Al tiempo que el régimen revolucionario transformaba este propósito en modelo de nación, convertía a la Dirección de Estudios Arqueológicos y Etnográficos en el organismo encargado del “acercamiento racial, la fusión cultural, la unificación lingüística y el equilibrio económico de dichas agrupaciones [indígenas], que solo así formarán una nacionalidad coherente y definida y una verdadera patria” (Gleizer-Salzman, 2000, p. 66). Los eventuales contingentes de inmigrantes comenzarían, así, a ser seleccionados en función de aquella aspiración superior de homogeneización, a la cual y antes que otros los propios indios de México quedaban supeditados.13

Se volvió habitual encontrar en los comunicados oficiales referencias a las características raciales de los inmigrantes y a la trascendencia que estas asumían en el marco del proceso de mestizaje. Aunque los criterios de selección que se citaban ponían el énfasis en las razones de tipo económico y en la necesidad de proteger los puestos de trabajo de los trabajadores nacionales, resultaba evidente que tras ellos, las referencias a la raza y a su “indeseabilidad” se tornaban centrales. Así, en el informe de labores del año 1926, la Secretaría de Relaciones Exteriores detallaba los criterios de selección que deberían ser aplicados, señalando que: “en unos casos la prohibición de inmigración de estas nacionalidades ha sido… con el fin de proteger a nuestra clase laborante, y la otra para evitar la mezcla de razas que se ha llegado a probar científicamente producen una degeneración en los descendientes” (Gleizer-Salzman, 2000, p. 70).
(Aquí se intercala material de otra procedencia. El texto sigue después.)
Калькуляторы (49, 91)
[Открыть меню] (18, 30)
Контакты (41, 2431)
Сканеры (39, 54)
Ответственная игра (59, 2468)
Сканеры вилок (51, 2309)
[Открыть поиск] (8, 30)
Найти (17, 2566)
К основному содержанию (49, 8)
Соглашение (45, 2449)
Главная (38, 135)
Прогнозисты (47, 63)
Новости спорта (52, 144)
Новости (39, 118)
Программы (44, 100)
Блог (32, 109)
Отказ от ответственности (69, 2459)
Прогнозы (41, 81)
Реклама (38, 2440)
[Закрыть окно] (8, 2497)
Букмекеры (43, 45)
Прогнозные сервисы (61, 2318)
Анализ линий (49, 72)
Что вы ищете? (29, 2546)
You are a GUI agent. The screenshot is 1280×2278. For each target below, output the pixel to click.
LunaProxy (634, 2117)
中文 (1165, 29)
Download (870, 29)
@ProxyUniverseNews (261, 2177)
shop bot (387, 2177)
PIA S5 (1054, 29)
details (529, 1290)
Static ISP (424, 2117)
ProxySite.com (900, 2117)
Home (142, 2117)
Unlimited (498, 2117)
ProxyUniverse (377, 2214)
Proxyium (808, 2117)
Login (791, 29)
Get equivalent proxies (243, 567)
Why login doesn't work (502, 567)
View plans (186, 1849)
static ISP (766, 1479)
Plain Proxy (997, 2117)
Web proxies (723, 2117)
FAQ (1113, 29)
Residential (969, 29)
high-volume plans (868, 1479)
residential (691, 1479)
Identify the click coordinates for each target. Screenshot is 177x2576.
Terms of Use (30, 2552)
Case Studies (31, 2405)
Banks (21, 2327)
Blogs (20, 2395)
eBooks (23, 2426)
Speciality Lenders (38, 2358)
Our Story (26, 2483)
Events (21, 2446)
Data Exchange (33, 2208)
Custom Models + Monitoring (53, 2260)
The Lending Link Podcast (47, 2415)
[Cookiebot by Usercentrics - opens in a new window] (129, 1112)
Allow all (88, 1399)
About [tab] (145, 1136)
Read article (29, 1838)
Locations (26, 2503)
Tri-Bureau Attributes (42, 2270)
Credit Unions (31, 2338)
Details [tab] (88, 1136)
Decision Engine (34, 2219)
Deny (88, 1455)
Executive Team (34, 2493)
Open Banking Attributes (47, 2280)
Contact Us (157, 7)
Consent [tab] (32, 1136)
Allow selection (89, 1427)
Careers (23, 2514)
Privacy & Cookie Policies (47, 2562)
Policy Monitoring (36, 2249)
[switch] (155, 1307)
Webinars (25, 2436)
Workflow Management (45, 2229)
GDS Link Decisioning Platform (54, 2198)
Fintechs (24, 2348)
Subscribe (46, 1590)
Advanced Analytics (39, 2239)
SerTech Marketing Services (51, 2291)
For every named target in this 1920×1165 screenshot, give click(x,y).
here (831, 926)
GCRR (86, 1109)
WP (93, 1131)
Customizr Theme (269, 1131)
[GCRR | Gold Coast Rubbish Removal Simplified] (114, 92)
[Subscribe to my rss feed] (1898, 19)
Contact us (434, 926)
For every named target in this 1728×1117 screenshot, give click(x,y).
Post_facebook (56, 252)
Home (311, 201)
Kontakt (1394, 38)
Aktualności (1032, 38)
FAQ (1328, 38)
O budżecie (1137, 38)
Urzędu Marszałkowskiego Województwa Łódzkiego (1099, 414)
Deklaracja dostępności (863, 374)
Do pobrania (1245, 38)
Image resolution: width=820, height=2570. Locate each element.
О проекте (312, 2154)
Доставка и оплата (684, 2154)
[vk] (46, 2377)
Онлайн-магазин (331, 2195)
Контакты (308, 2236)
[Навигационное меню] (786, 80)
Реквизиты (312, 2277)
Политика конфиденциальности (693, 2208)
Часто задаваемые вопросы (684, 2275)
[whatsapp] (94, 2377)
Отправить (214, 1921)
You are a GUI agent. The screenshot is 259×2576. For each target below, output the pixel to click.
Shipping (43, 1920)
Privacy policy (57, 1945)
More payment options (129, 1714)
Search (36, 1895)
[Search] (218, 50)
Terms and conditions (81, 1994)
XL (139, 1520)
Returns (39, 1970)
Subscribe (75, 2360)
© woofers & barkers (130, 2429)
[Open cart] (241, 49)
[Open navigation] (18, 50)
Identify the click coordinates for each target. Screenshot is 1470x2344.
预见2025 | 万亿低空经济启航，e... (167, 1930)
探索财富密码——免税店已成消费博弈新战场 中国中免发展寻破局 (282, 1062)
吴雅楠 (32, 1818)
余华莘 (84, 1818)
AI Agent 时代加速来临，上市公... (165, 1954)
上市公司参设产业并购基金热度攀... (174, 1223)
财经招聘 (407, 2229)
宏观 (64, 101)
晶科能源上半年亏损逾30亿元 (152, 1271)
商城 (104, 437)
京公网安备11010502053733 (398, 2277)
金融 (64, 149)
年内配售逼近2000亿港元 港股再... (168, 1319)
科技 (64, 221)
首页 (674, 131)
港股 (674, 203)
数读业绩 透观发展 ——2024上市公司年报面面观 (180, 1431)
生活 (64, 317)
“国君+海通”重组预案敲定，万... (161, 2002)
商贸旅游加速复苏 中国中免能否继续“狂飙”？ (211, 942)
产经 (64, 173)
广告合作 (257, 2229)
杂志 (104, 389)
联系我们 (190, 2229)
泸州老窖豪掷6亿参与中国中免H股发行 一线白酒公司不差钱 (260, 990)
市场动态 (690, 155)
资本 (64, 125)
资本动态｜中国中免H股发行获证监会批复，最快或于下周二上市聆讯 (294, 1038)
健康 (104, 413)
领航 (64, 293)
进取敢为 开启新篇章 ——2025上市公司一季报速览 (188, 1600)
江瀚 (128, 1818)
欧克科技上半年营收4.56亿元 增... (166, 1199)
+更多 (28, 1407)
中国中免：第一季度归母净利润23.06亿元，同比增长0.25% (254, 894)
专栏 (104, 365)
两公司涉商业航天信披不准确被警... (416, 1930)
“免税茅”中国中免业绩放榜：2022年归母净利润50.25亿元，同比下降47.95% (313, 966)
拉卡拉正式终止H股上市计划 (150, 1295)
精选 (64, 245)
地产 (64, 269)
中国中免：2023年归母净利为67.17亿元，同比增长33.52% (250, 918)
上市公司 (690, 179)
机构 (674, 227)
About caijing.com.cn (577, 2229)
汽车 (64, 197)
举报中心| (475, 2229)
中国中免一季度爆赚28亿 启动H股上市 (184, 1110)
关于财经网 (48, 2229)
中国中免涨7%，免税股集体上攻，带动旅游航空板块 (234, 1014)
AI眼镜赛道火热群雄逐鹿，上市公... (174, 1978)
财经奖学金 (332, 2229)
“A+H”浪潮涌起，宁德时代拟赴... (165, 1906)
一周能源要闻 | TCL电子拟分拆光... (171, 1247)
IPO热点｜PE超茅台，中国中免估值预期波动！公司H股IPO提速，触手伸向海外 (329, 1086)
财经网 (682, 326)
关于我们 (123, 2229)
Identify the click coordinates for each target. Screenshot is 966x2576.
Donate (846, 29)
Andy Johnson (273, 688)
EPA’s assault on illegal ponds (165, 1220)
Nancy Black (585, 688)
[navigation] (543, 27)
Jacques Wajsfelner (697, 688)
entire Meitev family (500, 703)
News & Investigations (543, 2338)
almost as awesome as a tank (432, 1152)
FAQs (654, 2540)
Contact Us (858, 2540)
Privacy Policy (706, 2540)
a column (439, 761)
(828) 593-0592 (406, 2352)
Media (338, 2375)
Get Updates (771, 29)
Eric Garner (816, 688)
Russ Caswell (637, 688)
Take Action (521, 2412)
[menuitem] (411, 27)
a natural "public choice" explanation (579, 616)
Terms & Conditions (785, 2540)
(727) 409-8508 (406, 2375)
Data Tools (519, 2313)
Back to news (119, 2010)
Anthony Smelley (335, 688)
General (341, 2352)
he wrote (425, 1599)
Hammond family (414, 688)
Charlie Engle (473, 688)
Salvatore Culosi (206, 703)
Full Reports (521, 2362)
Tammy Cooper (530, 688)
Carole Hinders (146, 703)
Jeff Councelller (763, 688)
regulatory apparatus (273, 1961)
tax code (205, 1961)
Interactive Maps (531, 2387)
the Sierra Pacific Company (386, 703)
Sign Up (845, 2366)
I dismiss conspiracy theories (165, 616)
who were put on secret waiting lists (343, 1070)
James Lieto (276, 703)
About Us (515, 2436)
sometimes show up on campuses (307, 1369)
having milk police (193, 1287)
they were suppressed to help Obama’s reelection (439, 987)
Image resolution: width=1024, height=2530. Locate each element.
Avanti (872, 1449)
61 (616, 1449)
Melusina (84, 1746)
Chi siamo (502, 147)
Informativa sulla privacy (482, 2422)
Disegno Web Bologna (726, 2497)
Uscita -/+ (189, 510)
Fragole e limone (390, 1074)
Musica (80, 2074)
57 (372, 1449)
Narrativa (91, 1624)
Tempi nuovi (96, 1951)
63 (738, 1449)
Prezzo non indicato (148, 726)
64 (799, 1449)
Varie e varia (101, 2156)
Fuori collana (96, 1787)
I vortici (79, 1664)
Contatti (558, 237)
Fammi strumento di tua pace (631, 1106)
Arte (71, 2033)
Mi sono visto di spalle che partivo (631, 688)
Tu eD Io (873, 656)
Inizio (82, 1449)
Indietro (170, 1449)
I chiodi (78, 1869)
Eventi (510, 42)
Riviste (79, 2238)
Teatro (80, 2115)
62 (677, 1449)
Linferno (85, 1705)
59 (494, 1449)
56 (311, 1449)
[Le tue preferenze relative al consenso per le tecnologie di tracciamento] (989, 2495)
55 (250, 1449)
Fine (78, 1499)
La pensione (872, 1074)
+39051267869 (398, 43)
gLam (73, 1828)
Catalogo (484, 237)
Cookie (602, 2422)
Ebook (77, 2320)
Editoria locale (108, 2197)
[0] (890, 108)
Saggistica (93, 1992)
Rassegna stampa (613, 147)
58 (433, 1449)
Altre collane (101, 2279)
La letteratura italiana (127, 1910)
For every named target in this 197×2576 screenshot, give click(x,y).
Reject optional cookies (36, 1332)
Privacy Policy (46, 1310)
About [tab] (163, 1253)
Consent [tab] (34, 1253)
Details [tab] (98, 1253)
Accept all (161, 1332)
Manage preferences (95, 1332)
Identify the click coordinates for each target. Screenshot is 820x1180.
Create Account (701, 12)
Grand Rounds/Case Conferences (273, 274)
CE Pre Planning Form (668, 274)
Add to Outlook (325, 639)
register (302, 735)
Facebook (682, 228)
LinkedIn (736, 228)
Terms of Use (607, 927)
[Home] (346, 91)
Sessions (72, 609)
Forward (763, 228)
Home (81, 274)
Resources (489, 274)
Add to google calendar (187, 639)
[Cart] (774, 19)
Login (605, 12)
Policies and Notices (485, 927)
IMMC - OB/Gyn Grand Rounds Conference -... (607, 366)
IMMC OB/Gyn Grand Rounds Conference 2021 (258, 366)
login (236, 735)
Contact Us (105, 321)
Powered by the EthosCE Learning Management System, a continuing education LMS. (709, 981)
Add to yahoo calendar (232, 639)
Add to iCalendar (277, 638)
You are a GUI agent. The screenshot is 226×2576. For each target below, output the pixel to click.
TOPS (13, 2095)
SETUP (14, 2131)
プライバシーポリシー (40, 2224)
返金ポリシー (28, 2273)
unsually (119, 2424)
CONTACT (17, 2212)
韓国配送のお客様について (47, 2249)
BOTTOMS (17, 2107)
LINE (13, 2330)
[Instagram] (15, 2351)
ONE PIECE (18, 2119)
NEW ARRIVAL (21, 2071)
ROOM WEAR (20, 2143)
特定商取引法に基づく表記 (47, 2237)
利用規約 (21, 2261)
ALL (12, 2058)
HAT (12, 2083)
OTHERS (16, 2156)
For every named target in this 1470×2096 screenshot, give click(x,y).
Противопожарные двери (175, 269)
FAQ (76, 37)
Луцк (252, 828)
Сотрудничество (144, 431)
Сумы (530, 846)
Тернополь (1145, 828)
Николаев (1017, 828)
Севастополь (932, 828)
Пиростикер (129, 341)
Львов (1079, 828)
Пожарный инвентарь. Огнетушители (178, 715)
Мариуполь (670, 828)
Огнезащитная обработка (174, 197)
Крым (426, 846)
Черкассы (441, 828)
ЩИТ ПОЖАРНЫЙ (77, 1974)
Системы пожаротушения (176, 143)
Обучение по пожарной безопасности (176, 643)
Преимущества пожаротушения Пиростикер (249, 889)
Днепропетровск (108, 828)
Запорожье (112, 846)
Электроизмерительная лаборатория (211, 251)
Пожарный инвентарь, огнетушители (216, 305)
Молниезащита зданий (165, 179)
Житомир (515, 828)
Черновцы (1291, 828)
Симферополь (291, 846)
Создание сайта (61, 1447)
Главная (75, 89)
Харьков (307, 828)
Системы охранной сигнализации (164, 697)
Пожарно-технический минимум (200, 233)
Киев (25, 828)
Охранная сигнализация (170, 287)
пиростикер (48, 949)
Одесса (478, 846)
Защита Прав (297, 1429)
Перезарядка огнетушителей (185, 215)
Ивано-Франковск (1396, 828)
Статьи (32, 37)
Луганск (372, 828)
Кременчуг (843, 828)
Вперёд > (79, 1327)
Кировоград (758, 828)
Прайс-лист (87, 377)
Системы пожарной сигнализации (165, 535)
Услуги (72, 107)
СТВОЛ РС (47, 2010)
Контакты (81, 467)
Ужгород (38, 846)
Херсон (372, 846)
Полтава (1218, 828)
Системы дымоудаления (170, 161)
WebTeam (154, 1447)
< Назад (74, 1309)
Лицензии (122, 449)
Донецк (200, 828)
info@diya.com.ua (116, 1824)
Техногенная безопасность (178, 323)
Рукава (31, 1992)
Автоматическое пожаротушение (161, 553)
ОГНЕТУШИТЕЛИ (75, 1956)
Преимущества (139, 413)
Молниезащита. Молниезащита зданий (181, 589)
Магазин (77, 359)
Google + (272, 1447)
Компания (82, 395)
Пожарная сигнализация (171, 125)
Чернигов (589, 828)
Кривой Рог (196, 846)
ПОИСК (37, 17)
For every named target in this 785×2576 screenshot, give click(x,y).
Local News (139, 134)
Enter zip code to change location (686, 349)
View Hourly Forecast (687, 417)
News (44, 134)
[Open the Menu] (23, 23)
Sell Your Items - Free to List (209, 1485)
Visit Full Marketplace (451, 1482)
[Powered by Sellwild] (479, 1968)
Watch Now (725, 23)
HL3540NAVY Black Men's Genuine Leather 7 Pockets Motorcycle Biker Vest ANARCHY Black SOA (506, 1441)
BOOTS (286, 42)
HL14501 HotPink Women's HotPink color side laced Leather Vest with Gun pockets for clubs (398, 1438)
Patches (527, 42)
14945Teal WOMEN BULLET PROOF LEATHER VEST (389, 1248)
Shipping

Los criterios referidos al origen étnico de los inmigrantes se aplicaban en función de una hipotética “capacidad de asimilación” a la cultura nacional. Pronunciarse en función de una tal consideración implicaba jerarquizarlos, mostrando a algunos pueblos como portadores de un potencial para “ser como nosotros” y a otros adoleciendo de esa facultad, lo que en términos prácticos significaba proclamar su inconveniencia para ser aceptados en el país. Este fue precisamente el caso de algunas comunidades nacionales residentes (como sucedió, por ejemplo, con los chinos, jamaiquinos, africanos o sirios), inclinándose por otras (franceses, españoles, italianos) en los que se consideraba podría darse una “afinidad” más rápida y conveniente.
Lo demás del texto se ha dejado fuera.